Exercise brief. Return each line of the records below that contains the string "width".

[Records locating elements on screens]
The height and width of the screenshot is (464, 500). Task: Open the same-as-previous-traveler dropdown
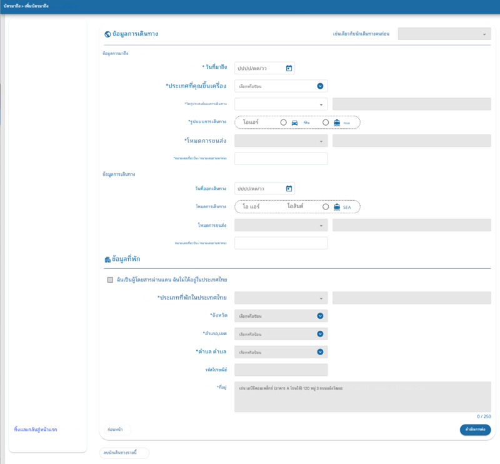pos(444,34)
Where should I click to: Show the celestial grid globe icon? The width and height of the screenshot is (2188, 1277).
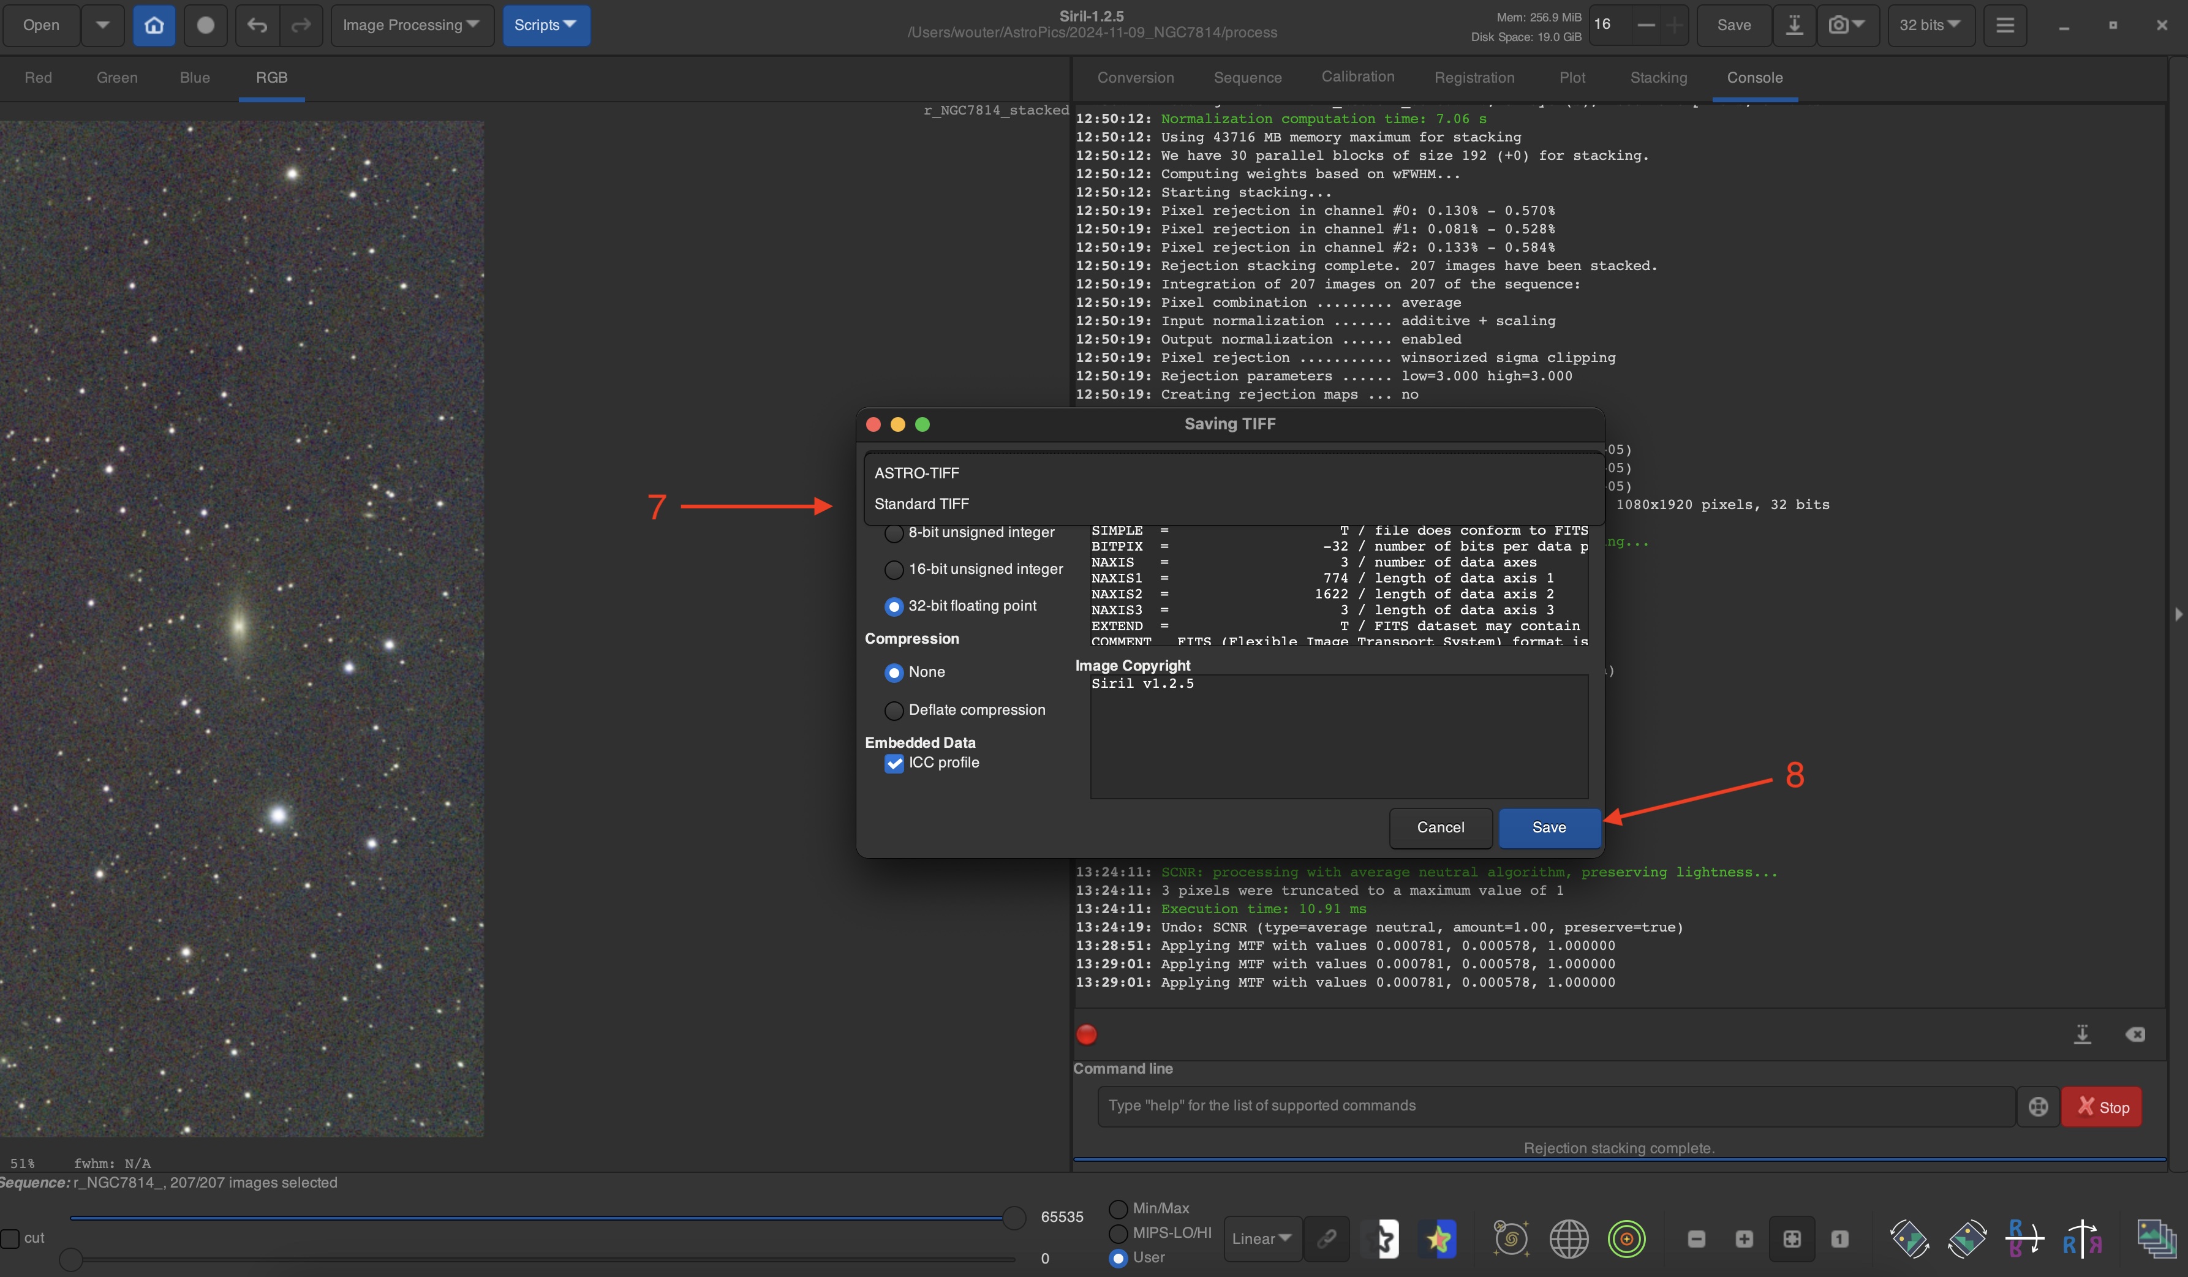pyautogui.click(x=1569, y=1239)
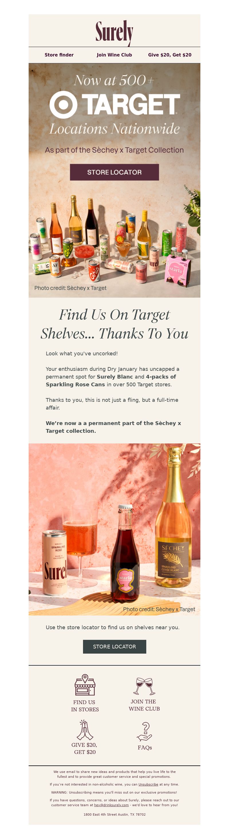Click GIVE $20, GET $20 footer label
This screenshot has height=836, width=229.
[x=85, y=748]
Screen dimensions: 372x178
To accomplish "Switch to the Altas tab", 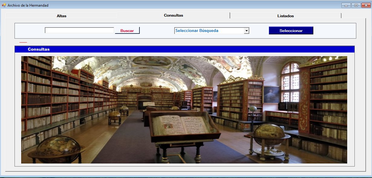I will tap(61, 16).
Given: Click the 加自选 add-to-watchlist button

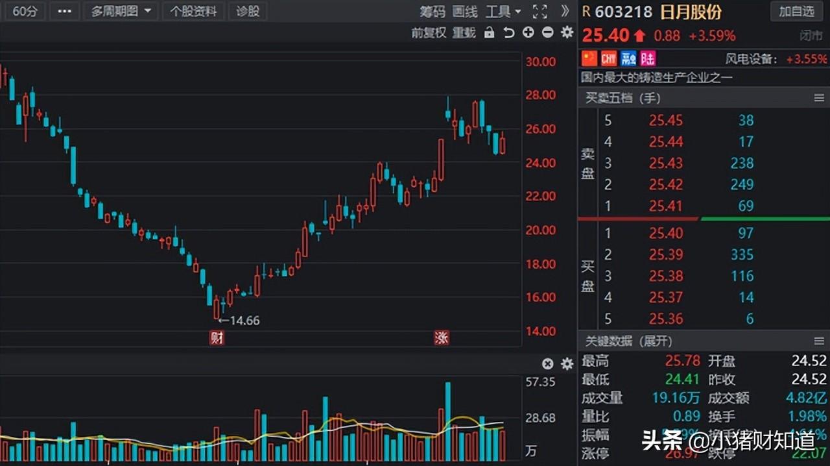Looking at the screenshot, I should click(796, 11).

Task response.
The height and width of the screenshot is (464, 500). Task: Open the same-as-previous-traveler dropdown
Where should I click to: Show the celestial grid globe icon? The width and height of the screenshot is (2188, 1277).
This screenshot has height=836, width=229.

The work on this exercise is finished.